F-35 Delay Forces $3 Billion Upgrade Request for U.S. Air Force F-16s

 - November 4, 2011, 5:00 AM
The U.S. Air Force plans to upgrade 300 to 350 Block 40/52 F-16s to compensate for delays in receiving the F-35 Lightning II. (Photo: U.S. Air Force)

The U.S. Air Force will proceed with a service life extension program (SLEP) and avionics upgrade of 300 to 350 F-16 Fighting Falcons to compensate for an expected two-year slip in operational readiness of the F-35A Lightning II, service leaders told the U.S. Congress on November 2.

The service estimates that the program to extend the service life of Block 40/52 F-16 airframes from 8,000 to 10,000 flight hours would add eight years to the life of the aircraft and cost some $3 million per aircraft. The avionics upgrade would cost another $6.4 million per aircraft. In the Fiscal Year 2012 budget request, the Air Force said that it is studying an active electronically scanned array (AESA) radar, an improved defensive suite and datalink enhancements.

“We’re looking for capability through 2030,” said Maj. Gen. Jay Lindell, Air Force director of global power programs. “We expect some viability out of the F-16 fleet if we [are] going to spend that much money to SLEP the aircraft.”

Testifying before the House subcommittee on Tactical Air and Land Forces, Air Force leaders said that the Fiscal Year 2012 budget contains $108 million to begin research, development, test and evaluation (RDT&E) of the structural SLEP and to procure the first three shipsets, and to begin RDT&E for the avionics upgrade. The improvements would cover about half of more than 600 available Block 40/52 aircraft.

In written testimony, the Air Force said F-16 availability in FY2011 is 65.5 percent. “Extensive flight hours and stressing mission profiles” led to the current structural modification, known as FalconStar. This replaces known life-limited structural components and maintains the original design airframe life of 8,000 flight hours.
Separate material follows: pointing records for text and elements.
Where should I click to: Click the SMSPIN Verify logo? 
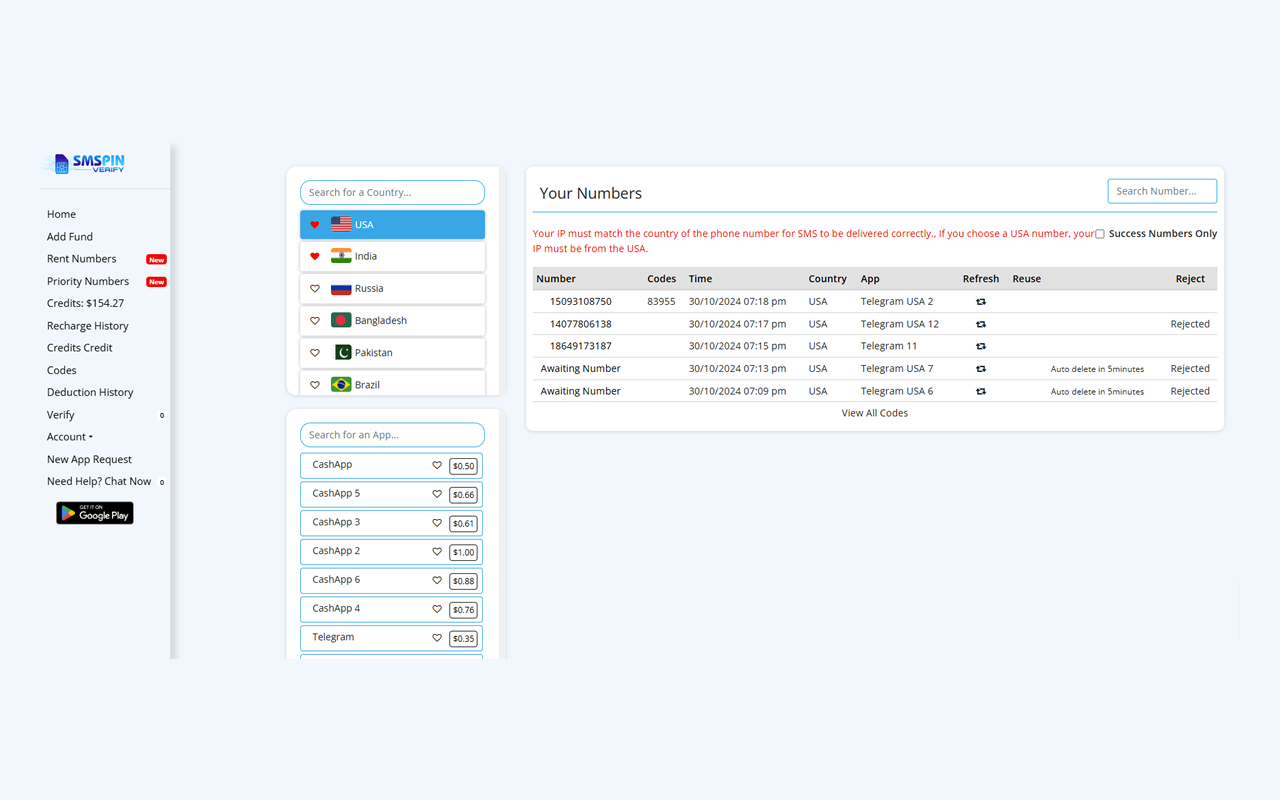[x=84, y=163]
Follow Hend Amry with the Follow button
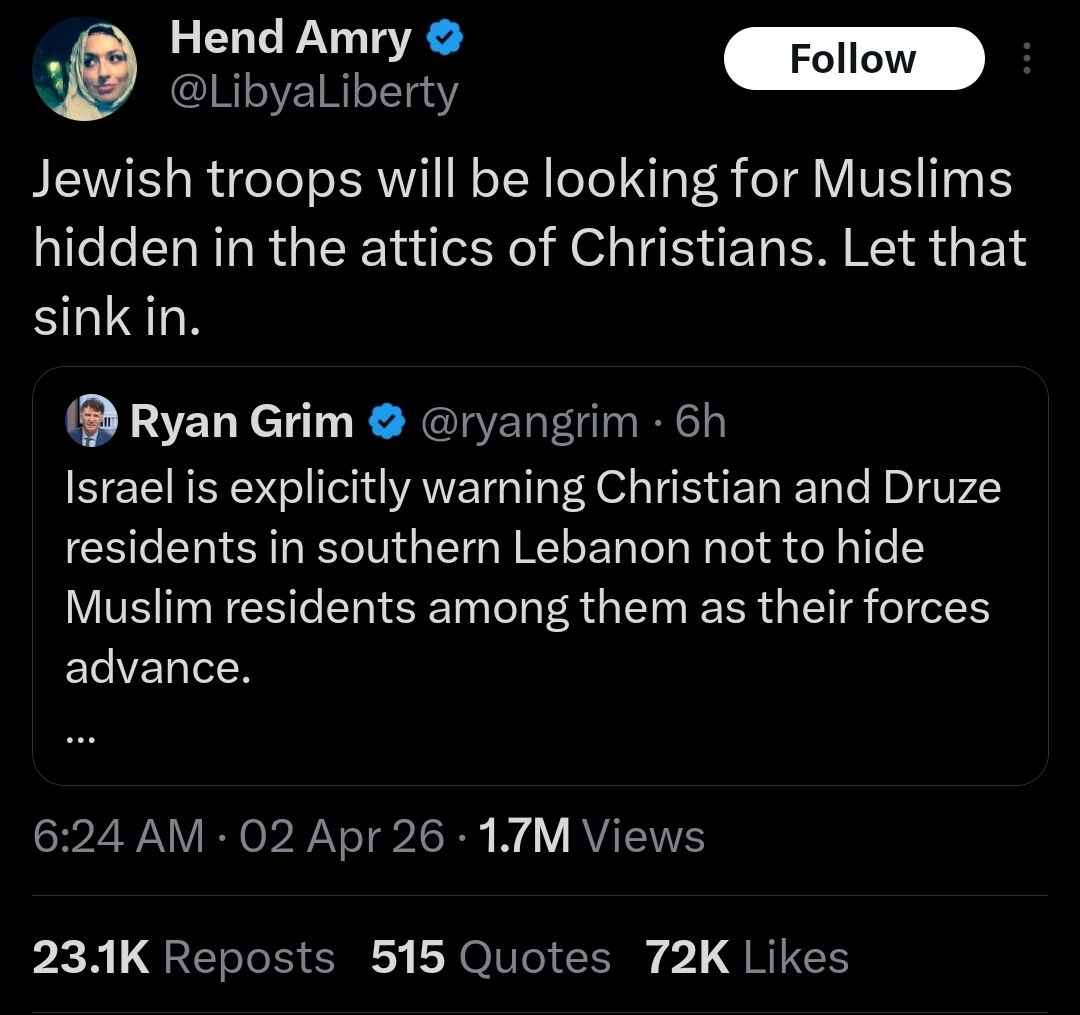 click(x=852, y=59)
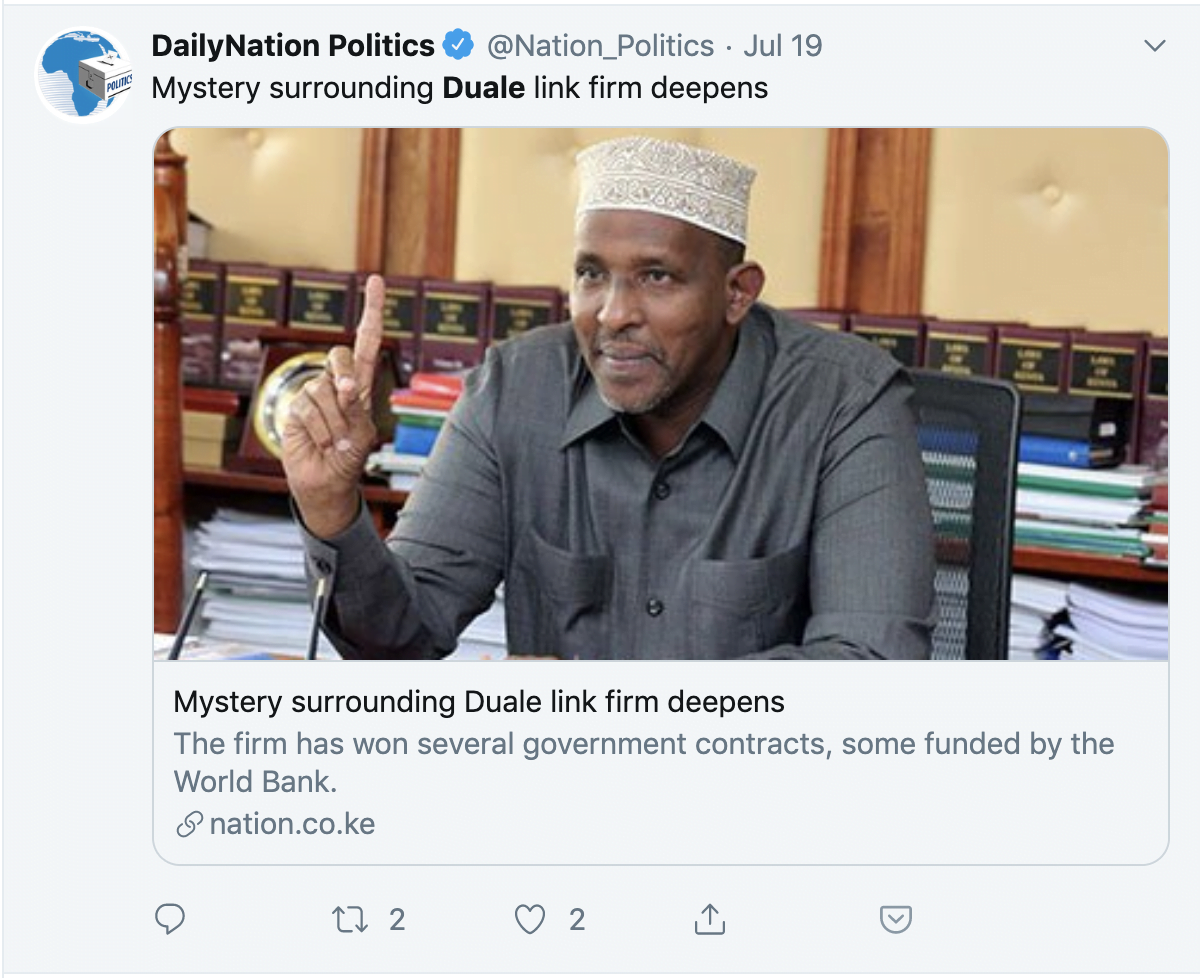Click the Pocket save icon below the tweet

coord(895,918)
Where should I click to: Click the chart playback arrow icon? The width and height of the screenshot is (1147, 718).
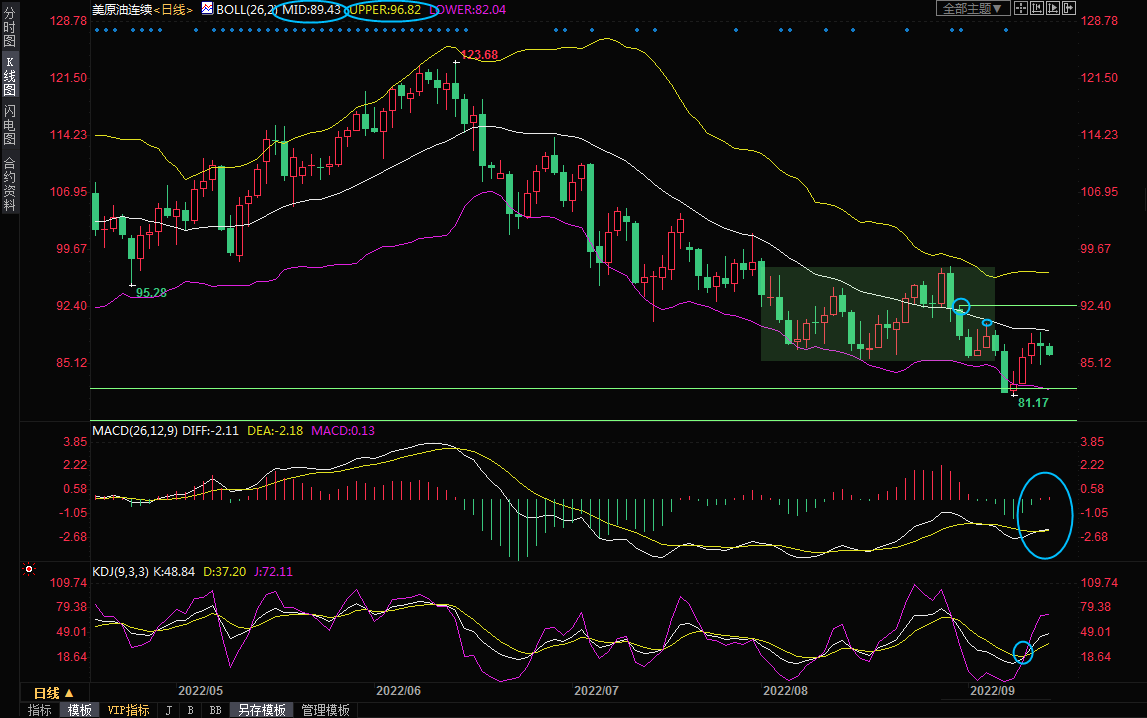click(1053, 8)
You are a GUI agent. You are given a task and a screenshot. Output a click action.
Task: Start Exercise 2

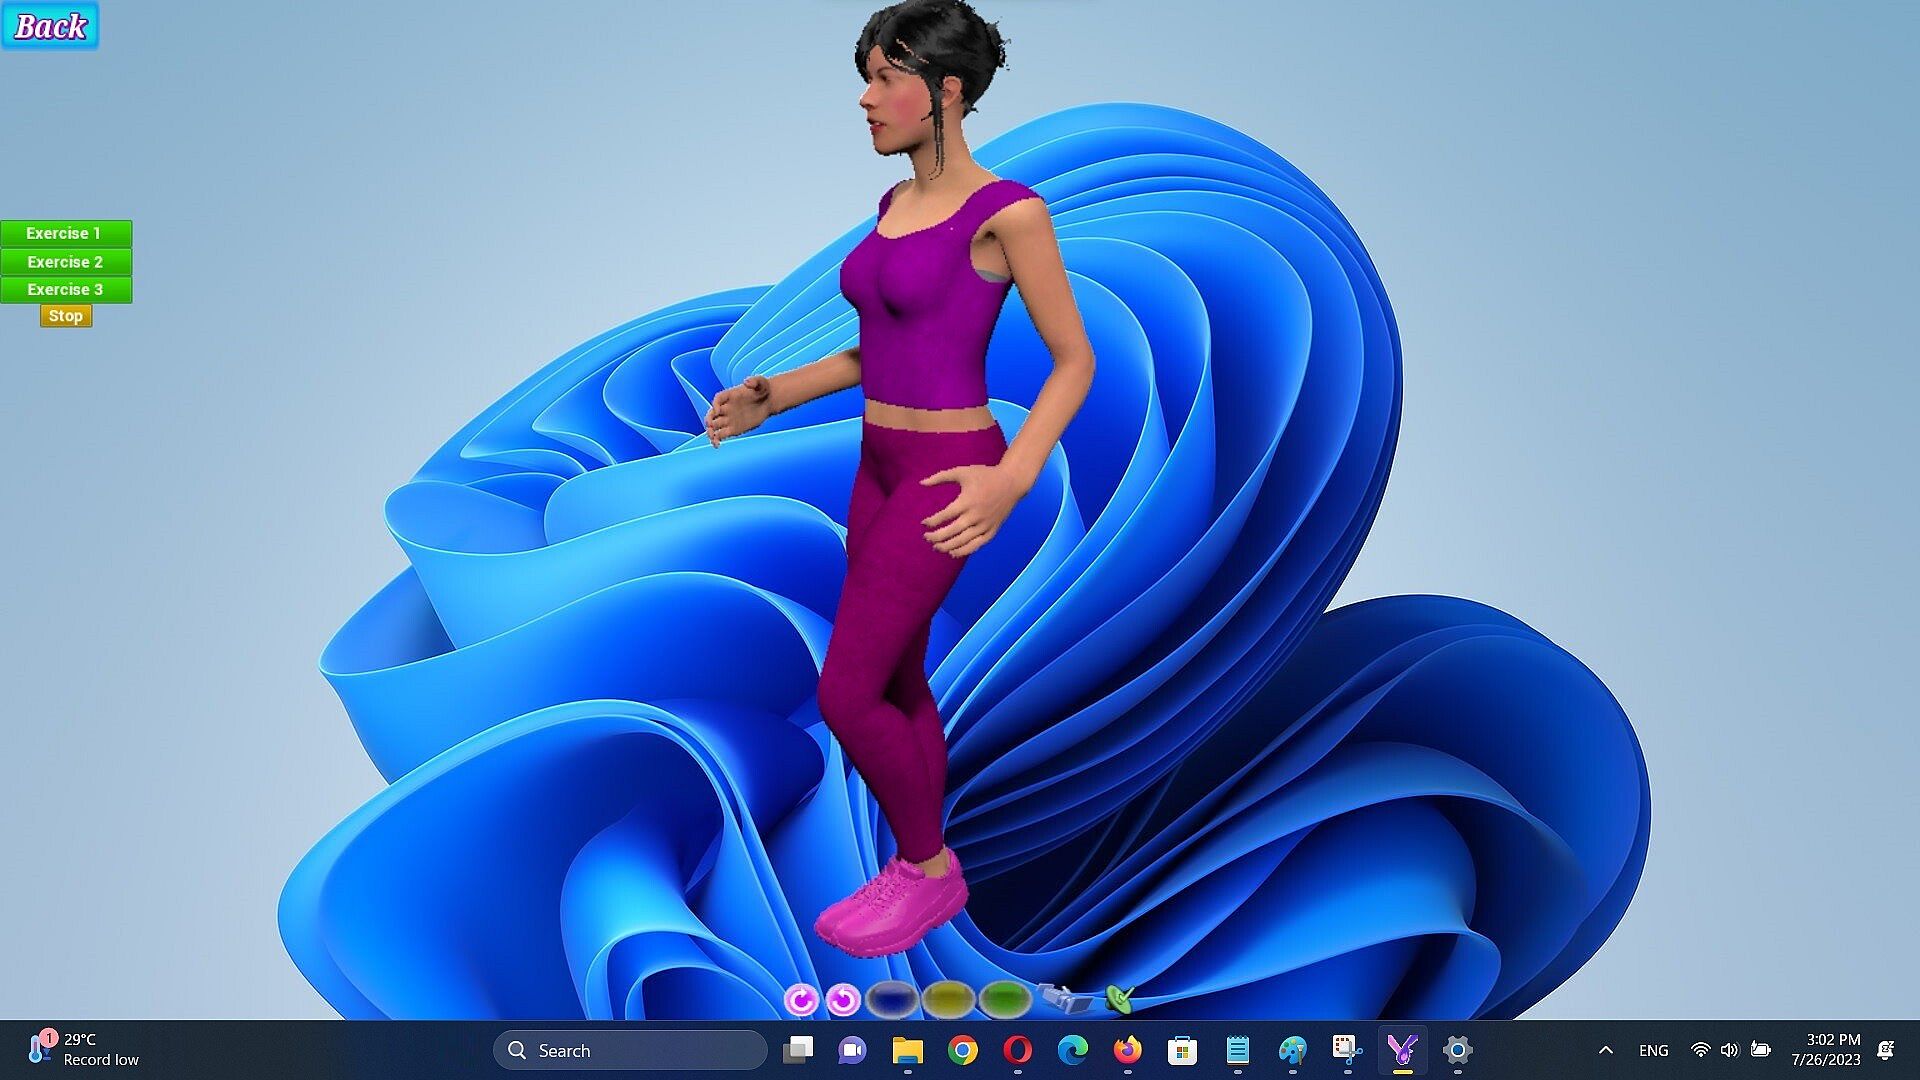pos(66,262)
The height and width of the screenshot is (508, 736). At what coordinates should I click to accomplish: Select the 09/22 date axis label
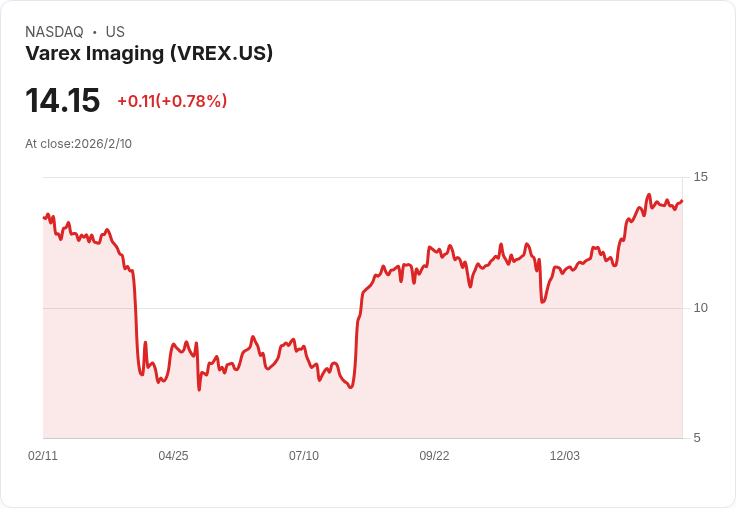434,456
This program is scheduled for completion in Fiscal Year 2013. Other inspections have revealed bulkhead cracks in 428, or about two-thirds, of Block 40/52 F-16s. Most of these bulkheads have been repaired or replaced.

Lawmakers asked Air Force, Navy and Marine Corps leaders when they expect initial operational capability (IOC) of the F-35. The officers concurred that IOC for each service will be “event driven,” and said more information will be available once an F-35 integrated master schedule is completed this year. Nevertheless, the Marine Corps now expects IOC of the F-35B in late 2014 or 2015. The Air Force anticipates a two-year slip to 2018 for the F-35A.


Updating of the F-16 seems to be a cost effective no-brainer task. This update should be accomplished by making funds available from reducing the number of Air Force and Navy / Marine F-35 airframes acquired. The F-35 program cost continues to march ever higher. And, we do not yet have sufficient proof that the F-35 will do all of its assigned missions.
In lieu of buying new aircraft programs, put the funds into aircraft with known and conflict - demonstrated capabilities plus logistic support infrastructure renewal efforts.
Retired USAF aircraft maintenance logistics officer

I agree Bob.

It would be more prudent and a more strategic decision at this point to buy upgraded, proven and already operational model jets of the 4.5 generation classification. Likewise, these confirmed block 40/50 F-16 upgrades and SLEP have long been part of the expected future force structure as a supplement during USAF's long transition to a 5th gen Air Froce. To NOT fund this SLEP Program would only add to a greater capability gap than will already be faced, given the massive cost increases and delays with the F-35.

There are simply too many uncertainties in both cost, schedule and technical areas remaining with the F-35 Program, so to not push ahead now (arguably late as it is) with robust stopgap contingencies would add increased risks to future deterrence value.

Both objectives can be achieved. Flight testing on the F-35 has actually shown it to be one of the most capable tactical airframes ever designed. Testing goals have been surpassed 2 years running and foreign partners are very happy with the state of the program. The F-16 SLEP will assure the Air Force maintains capability until the F-35 enters active service. If the Air Force increased it's order of F-35 airframes the flyaway cost can be reduced considerably and the additional airframes will be well worth the cost. Most recently High Angle of Attack testing has been a complete success. There is a third option as well. The F-16 line is still operational in Fort Worth. The Air Force might want to consider ordering 100 or 150 Block 60 Desert Falcons.